■ What is asked ■
Find every row below that contains the word "This" and copy each of those rows in full. Case counts.

⟨

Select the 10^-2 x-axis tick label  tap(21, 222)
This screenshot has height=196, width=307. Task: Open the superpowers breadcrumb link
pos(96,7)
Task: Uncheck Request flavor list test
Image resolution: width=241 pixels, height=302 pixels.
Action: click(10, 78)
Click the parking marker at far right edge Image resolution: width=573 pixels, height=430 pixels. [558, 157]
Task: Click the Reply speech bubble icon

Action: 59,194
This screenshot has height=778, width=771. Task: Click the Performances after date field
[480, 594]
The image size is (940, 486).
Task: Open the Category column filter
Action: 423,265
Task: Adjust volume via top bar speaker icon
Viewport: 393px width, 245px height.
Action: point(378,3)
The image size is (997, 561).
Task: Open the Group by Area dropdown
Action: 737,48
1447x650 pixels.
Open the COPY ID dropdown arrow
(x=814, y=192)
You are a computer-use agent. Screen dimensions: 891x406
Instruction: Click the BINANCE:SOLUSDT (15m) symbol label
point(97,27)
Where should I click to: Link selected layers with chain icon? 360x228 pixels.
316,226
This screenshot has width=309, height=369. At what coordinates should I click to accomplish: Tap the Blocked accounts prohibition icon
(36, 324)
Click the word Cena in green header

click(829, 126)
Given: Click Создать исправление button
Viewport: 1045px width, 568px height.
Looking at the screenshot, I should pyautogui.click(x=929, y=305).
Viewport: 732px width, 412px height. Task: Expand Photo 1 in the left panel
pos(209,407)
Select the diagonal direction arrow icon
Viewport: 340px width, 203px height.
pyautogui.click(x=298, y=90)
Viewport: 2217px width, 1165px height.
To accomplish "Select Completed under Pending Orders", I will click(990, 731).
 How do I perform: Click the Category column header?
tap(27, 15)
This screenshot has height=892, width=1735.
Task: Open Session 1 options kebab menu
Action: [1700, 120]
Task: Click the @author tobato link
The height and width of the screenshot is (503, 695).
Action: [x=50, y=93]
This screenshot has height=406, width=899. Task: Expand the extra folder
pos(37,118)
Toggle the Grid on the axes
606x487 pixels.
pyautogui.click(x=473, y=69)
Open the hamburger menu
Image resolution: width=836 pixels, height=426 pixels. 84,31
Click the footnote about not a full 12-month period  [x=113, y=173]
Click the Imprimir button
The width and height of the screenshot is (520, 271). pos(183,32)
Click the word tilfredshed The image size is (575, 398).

⟩

■ Full solution ■
This screenshot has height=196, width=307. Task: Open the superpowers breadcrumb link
This screenshot has height=778, width=771. Task: Click the Performances after date field
This screenshot has width=309, height=369. At what coordinates should I click to accomplish: Tap the Blocked accounts prohibition icon
This screenshot has height=892, width=1735.
This screenshot has height=406, width=899. Task: Expand the extra folder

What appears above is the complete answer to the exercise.